Single by Jean Shepard

from the album A Real Good Woman
- B-side: "The Trouble with Girls"
- Released: May 1968
- Recorded: March 1968
- Studio: Columbia (Nashville, Tennessee)
- Genre: Country
- Length: 2:24
- Label: Capitol
- Songwriter(s): Johnnie & Jonie Mosby
- Producer(s): Billy Graves

Jean Shepard singles chronology
| "An Old Bridge" (1968) | "A Real Good Woman" (1968) | "Everyday's a Happy Day for Fools" (1968) |

= A Real Good Woman (song) =

"A Real Good Woman" is a song that was originally recorded by American country singer Jean Shepard. Released as a single in 1968, it reached the top 40 of the US country songs chart. It was later included on an album of the same name.

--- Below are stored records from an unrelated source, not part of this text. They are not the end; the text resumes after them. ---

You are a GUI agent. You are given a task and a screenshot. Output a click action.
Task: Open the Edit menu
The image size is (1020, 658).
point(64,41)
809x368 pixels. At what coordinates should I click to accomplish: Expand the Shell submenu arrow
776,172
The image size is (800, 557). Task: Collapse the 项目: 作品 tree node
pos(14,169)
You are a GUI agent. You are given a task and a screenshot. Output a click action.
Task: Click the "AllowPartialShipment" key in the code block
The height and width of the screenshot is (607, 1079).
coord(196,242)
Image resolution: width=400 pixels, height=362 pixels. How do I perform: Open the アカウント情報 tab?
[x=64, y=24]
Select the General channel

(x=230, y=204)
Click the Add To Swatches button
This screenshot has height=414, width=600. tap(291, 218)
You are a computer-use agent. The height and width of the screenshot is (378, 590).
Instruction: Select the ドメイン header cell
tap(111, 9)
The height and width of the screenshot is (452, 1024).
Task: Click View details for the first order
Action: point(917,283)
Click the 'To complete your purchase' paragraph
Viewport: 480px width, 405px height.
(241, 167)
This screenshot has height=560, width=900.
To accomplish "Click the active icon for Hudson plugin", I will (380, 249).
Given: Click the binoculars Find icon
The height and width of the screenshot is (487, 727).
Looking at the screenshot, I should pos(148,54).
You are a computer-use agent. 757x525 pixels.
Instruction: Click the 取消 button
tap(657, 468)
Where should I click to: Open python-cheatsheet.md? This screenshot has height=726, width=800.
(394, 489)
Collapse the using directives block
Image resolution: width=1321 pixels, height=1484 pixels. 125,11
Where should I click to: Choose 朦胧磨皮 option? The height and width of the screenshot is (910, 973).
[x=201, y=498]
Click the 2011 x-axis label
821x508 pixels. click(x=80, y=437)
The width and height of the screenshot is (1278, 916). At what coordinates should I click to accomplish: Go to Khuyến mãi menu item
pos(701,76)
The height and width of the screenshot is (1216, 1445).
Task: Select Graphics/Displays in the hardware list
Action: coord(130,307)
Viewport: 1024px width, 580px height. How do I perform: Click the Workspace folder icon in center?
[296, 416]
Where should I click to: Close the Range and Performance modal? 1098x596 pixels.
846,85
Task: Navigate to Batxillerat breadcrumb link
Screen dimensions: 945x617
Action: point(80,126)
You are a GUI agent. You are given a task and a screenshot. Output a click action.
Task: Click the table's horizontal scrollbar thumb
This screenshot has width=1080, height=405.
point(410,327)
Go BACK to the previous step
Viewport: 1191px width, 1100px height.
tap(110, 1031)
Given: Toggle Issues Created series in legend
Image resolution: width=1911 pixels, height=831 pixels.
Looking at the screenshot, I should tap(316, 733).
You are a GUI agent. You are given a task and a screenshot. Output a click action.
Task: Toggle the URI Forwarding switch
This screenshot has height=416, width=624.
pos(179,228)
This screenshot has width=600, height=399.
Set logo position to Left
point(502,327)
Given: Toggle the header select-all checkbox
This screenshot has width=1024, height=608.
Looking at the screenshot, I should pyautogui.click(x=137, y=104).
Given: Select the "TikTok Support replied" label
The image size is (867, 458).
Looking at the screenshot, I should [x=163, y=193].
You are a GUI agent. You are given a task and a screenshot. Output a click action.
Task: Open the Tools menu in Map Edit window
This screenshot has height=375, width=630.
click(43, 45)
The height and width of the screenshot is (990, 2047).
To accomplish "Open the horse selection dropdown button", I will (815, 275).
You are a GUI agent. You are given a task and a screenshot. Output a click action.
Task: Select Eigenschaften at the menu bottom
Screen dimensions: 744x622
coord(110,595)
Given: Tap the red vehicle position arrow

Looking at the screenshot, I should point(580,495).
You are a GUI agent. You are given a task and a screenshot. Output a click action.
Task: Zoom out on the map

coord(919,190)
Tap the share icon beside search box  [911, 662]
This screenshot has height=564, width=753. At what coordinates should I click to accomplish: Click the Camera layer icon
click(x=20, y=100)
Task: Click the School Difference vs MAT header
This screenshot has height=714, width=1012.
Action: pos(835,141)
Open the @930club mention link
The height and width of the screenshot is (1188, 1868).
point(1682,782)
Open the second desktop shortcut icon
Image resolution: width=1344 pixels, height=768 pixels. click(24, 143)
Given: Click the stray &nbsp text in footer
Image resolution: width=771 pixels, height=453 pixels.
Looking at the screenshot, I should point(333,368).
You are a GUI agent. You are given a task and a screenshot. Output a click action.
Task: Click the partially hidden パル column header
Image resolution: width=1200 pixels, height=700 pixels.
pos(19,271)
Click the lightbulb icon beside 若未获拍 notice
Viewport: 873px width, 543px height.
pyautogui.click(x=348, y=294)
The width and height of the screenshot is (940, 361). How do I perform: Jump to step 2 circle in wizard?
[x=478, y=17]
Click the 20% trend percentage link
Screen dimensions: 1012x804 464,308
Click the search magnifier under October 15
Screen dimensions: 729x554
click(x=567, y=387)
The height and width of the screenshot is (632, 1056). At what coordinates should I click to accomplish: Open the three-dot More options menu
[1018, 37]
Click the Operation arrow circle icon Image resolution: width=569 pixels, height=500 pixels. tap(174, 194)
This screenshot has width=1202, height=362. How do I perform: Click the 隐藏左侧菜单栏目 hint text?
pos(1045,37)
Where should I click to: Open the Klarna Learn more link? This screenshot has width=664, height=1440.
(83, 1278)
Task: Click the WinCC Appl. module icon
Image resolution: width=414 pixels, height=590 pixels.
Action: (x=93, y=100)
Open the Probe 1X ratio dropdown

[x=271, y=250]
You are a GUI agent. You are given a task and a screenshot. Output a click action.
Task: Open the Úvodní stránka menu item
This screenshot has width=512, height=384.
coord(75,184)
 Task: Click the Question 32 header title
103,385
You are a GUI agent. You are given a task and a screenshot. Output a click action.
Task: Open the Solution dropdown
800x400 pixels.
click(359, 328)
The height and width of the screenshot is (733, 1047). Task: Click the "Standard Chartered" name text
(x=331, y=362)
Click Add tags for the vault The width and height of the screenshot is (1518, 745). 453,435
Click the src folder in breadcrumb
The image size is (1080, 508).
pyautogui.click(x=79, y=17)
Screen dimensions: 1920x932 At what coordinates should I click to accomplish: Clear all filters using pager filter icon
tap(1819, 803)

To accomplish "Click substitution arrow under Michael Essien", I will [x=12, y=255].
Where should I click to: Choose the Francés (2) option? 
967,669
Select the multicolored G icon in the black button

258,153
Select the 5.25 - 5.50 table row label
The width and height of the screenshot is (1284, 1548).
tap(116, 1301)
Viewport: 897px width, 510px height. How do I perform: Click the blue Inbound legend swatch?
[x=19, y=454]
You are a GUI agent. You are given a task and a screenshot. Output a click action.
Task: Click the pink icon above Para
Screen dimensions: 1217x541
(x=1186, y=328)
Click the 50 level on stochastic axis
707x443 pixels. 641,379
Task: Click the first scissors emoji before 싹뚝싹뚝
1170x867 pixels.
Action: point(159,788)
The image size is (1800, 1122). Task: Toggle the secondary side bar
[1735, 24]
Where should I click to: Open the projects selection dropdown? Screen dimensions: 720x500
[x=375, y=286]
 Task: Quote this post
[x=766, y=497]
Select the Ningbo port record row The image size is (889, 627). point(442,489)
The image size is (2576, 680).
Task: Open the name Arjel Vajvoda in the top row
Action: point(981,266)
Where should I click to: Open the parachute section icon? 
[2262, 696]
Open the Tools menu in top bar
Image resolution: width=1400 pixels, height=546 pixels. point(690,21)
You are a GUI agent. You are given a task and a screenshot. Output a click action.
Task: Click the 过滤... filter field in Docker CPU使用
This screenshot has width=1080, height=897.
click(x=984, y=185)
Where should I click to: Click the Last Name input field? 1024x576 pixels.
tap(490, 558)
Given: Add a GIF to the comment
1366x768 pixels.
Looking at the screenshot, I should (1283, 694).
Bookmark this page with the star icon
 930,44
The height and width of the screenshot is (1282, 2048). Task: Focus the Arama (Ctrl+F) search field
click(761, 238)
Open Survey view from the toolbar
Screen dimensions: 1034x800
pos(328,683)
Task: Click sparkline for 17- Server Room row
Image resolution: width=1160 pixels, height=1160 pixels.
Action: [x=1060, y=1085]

==Background and recording==
Jean Shepard first found success during the honky tonk era of country music in the 1950s. In the mid-1960s, she had a commercial comeback which allowed for 15 of her singles to reach the country top 40 during the decade. One of her top 40 songs was "A Real Good Woman". The song was composed by Johnnie and Jonie Mosby. The recording was produced by Billy Graves in March 1968 at Nashville, Tennessee's Columbia Studios.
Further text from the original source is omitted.